Damage and soiling problems in gardens are usually the result of young foxes practise digging (which uproots your treasured plants in the process), “playing” to hone their hunting and other survival skills in adulthood, or of territorial marking with faeces or urine which has been impregnated with oily pheronome-rich excretions to send signals to other mammals. Faeces are often placed deliberately to act as visual, as well as scented, markers. Many deterrence methods exploit this - for instance, using dog (male or female) urine can be highly effective in telling a visiting fox that a bigger, fiercer animal has already tagged the territory as their own, so the intruder had better beat it. Human urine is also a good deterrent - but for hormonal reasons, it must be male.

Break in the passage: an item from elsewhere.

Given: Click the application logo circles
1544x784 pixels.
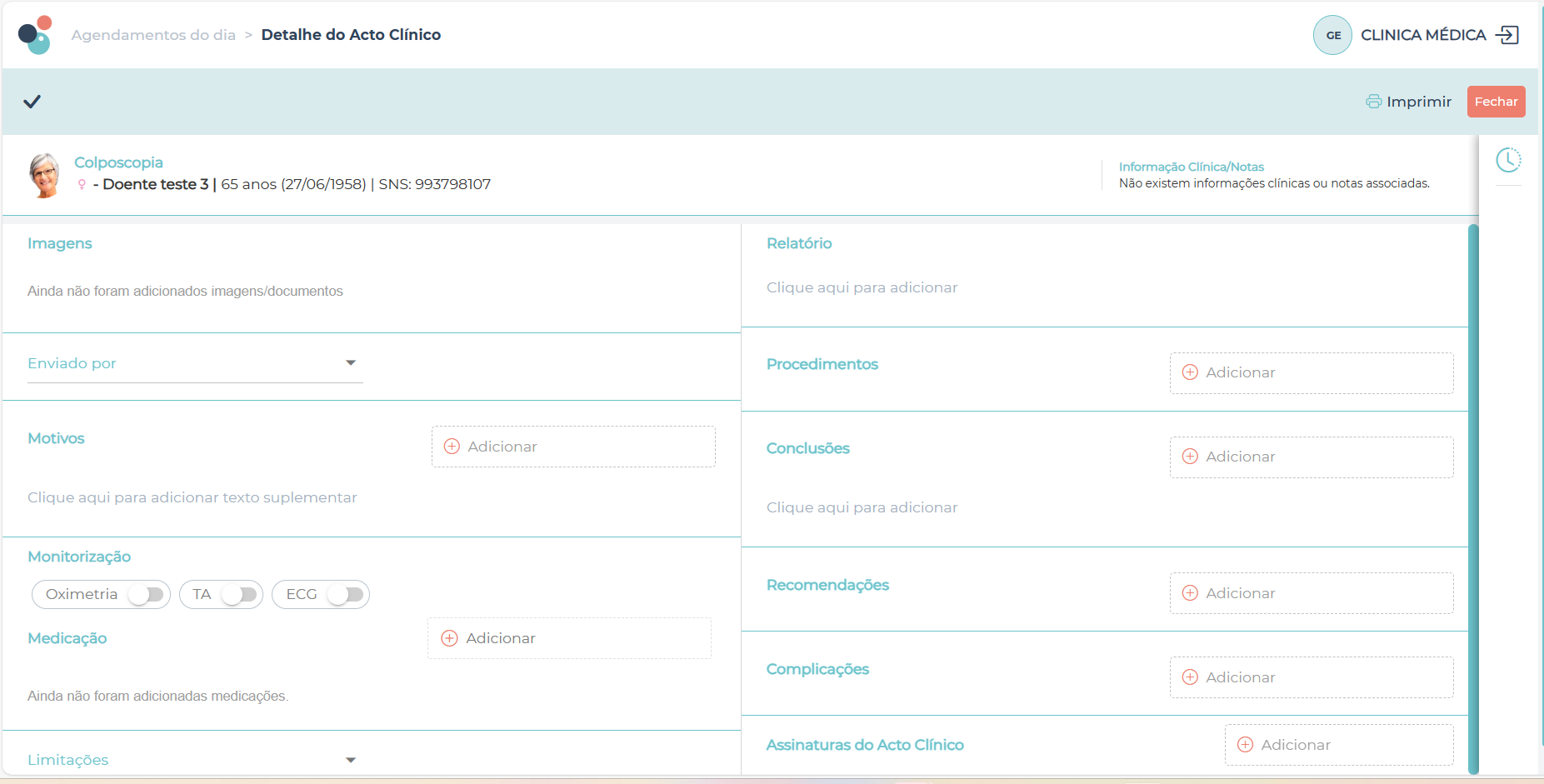Looking at the screenshot, I should (35, 35).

Other methods rely on the scarecrow effect - lights, noises, vibrations, jets of water, etc. But any unexpected object, even one as simple as a large plastic container in the middle of the garden, will put a fox off - until the animal has got used to its presence and no longer views it with suspicion. Then you can find an alternative objet trouve and place it in a new site.
Foxes, like other wild British mammals, are protected by law against cruel treatment and also against the use of poisons and illegal traps or snares. Interestingly, polls have shown that 80 per cent of Londoners like seeing foxes in their neighbourhood. In a recent statement, Defra have said: ”Recent events have heightened public concern about urban foxes, however, attacks of this kind are extremely rare and we have no records of any other such attacks in recent years. In light of this, we have no plans to carry out a government-led cull of foxes...

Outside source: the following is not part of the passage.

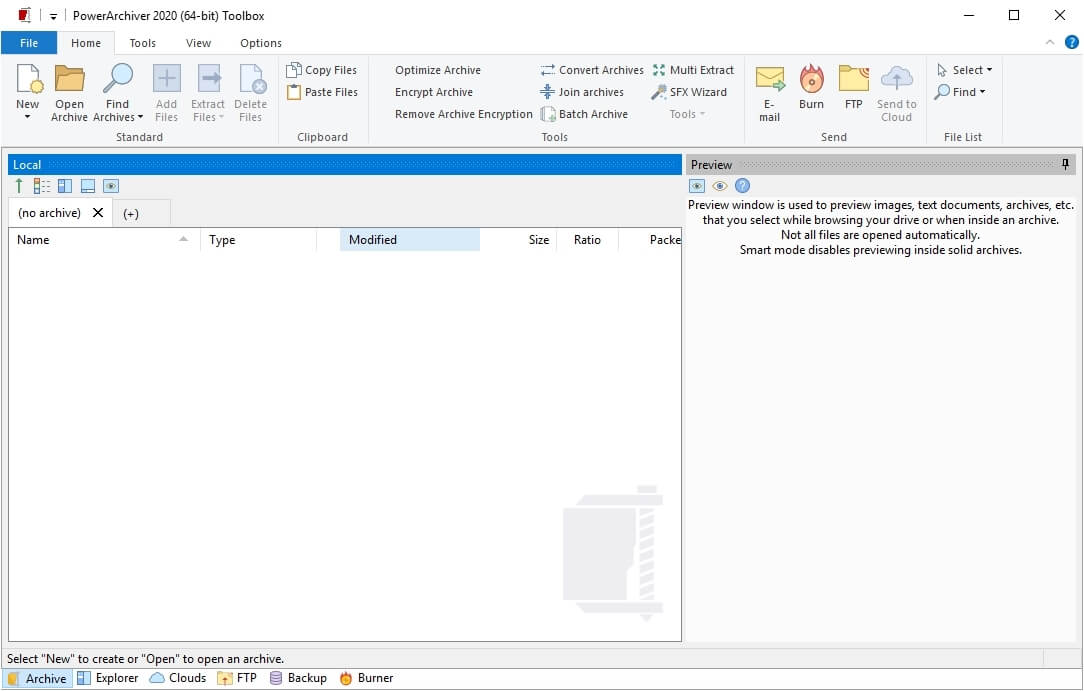Click the Burn disc icon
Viewport: 1084px width, 691px height.
[811, 79]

“Previous attempts to kill urban foxes to achieve a sustained population reduction have not been successful in the long-term because of the mobility of foxes and their ability to produce offspring in large numbers; territories made vacant by culling resident foxes are rapidly colonised by new individuals. The most effective strategies to resolve fox problems have primarily relied on non-lethal methods, focusing on preventative and deterrent strategies. The availability of food is likely to be a key factor in limiting urban fox populations.”
Dulwich Park Friends and Southwark Council are, incidentally, currently taking measures to tackle the problem of scattered litter in the park, which has triggered calls for better fox control. Solutions focus on providing bigger, fitter-for-purpose litter containers at weekends. However, Journal readers are invited to suggest humane control measures to tackle the behaviour of the two-legged park-users who leave uneaten food waste, used nappies and other debris in the environment. Perhaps such items are really ancient territorial scent-mark signals we have forgotten how to read?